Erfüllte Zeit

14. 07. 2002, 7.05 Uhr - 8.00 Uhr

 

"Das Gleichnis vom Sämann"
(Matthäus 13, 1 - 23)

Kommentar: Prof. Philipp Harnoncourt

 

 

In keinem der vier Evangelien erzählt Jesus von Nazareth so viele Gleichnisse wie im Matthäus-Evangelium. Heute wird sogar ausdrücklich festgestellt: Er sprach lange zu ihnen - das heißt zu den vielen Menschen, die ihm zuhörten -in der Form von Gleichnissen.

 

Warum das?

 

Normalerweise werden Gleichnisse vorgetragen, um ausgelegt zu werden. Gleichnisse bedürfen der Interpretation, weil die tiefere Bedeutung, auf die es gerade ankommt, hinter der vordergründigen Bedeutung verborgen ist.

 

Im heute vorgelesenen Text gibt Jesus selbst die Interpretation; ich muss sie nicht erst aufspüren.

 

So möchte ich mich auch jetzt nicht mit der Bedeutung des Gleichnisses vom Sämann beschäftigen, sondern einer anderen und schwierigeren Frage nachgehen, die ebenfalls in diesem Text angesprochen ist:

Warum spricht Jesus in Gleichnissen? Oder, mit anderen Worten gefragt: Warum verhüllt Jesus seine Botschaft, indem er sie verschlüsselt? Warum legt er nicht direkt und unmittelbar dar, was er mitteilen will?

 

Jesus selbst gibt eine merkwürdige Antwort auf diese Frage:

Deshalb rede ich zu ihnen in Gleichnissen, weil sie sehen und doch nicht sehen, weil sie hören und doch nicht hören und nichts verstehen.

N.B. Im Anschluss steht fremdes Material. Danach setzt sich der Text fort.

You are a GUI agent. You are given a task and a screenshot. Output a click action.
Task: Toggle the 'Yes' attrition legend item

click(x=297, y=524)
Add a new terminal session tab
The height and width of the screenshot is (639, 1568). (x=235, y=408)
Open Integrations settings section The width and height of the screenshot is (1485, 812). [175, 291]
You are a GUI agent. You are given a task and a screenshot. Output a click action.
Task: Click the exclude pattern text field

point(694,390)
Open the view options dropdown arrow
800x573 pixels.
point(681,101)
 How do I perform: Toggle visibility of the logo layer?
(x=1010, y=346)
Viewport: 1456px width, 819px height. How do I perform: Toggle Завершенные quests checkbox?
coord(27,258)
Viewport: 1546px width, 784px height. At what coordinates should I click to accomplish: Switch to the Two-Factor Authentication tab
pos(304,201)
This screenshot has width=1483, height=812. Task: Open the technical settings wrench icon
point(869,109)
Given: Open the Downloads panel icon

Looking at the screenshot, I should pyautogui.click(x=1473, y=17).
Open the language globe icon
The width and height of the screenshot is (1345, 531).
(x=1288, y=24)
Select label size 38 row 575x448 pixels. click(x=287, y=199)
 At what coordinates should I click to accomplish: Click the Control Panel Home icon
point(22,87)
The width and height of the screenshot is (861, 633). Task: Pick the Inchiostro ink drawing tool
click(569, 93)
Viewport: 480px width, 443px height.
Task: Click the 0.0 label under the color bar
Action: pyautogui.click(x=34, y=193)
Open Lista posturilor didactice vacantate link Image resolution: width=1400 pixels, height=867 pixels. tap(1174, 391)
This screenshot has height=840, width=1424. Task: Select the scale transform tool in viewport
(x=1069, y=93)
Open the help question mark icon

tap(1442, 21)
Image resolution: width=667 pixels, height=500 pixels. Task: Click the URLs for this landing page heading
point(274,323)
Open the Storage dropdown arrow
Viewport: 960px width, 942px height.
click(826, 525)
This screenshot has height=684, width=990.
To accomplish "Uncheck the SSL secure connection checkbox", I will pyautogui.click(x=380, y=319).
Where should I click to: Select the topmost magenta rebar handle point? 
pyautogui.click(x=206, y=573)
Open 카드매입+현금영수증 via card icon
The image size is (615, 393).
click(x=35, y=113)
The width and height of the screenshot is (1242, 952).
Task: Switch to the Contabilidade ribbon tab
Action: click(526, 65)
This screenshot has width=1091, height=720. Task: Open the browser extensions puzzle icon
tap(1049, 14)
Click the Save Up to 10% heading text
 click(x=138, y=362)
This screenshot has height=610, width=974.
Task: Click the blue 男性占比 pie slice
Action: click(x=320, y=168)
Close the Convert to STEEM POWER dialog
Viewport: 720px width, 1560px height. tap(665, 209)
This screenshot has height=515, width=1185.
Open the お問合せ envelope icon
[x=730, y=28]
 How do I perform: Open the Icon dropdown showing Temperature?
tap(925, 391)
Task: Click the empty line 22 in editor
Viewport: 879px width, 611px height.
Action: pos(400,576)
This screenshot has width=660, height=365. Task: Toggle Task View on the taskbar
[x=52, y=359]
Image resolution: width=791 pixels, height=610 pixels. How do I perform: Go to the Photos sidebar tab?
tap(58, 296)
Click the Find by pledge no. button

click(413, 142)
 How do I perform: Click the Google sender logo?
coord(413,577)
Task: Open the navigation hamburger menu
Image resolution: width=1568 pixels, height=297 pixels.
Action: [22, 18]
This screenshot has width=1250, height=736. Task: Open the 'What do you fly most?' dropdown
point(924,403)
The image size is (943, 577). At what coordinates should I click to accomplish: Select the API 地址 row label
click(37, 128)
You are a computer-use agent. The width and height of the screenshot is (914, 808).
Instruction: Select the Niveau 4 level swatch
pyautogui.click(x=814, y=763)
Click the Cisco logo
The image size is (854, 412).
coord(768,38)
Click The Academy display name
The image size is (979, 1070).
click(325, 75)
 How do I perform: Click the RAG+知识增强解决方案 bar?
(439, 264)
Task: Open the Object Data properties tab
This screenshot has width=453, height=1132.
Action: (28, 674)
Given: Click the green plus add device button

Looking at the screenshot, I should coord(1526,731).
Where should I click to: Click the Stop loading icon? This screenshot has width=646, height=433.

Im Markus-Evangelium klingt das noch drastischer:

Sehen sollen sie, sehen, aber nicht einsehen; hören sollen sie, hören, aber nicht verstehen, damit sie sich nicht bekehren und ihnen nicht vergeben wird!

 

Man könnte aus diesen Sätzen heraushören, dass Jesus es darauf angelegt habe, nicht verstanden zu werden.

 

Das trifft natürlich nicht zu. Denn Jesus spricht doch, um seine Botschaft und sich selbst den Menschen nahe zu bringen.

 

Worum geht es also - damals und heute?

 

Die Botschaft Jesu ist ganz wesentlich Botschaft von Gott und Botschaft vom Reich

Gottes.

 

Gott und sein Reich sind aber nicht von dieser Welt. Sie stehen außerhalb von Raum und Zeit, sie sind daher unseren Sinnen und auch unserem logischen Denken und dem beschreibenden Reden nicht zugänglich.

 

Wie kann und wie soll vom Unaussprechlichen gesprochen werden? Wie kann und wie soll Unsichtbares einsichtig gemacht werden?

 

Diese Schwierigkeit taucht nicht erst im Zusammenhang mit religiösem Glauben auf. Diese Schwierigkeit kennen auch alle Menschen, die von tiefen Erfahrungen erfüllt sind, die sie anderen mitteilen möchten:

unbeschreibliche Freude,

tiefste Trauer,

unfassbare, beglückende Liebe. ..

 

Wer solche Erfahrungen gemacht hat, möchte sie mitteilen, d.h. mit-anderen-teilen, die sie so noch nicht kennen.

 

An die Stelle der beschreibenden Sprache treten andere Formen des Ausdrucks: die Erzählung, die poetisch verdichtete Sprache, die wortlose Sprache der Künste bis hin zur Musik, der Sprache des Herzens, die keines Materials bedarf.

 

Wer je diese Sprachen für das Unaussprechbare kennen gelernt hat, weiß - oder hat zu mindest eine Ahnung davon -, dass solches Sprechen auch für den Glauben als Erfasst-Sein vom Geheimnis Gottes angemessen ist.

 

Das Gleichnis, die Parabel und die Dichtung benennen Vertrautes: Bilder und Erlebnisse, die uns im Leben schon begegnet sind, aber sie weisen über sich hinaus, auf etwas, was als Grund darunter liegt oder als Sinn darüber aufleuchtet oder als Bedeutung dahinter steht.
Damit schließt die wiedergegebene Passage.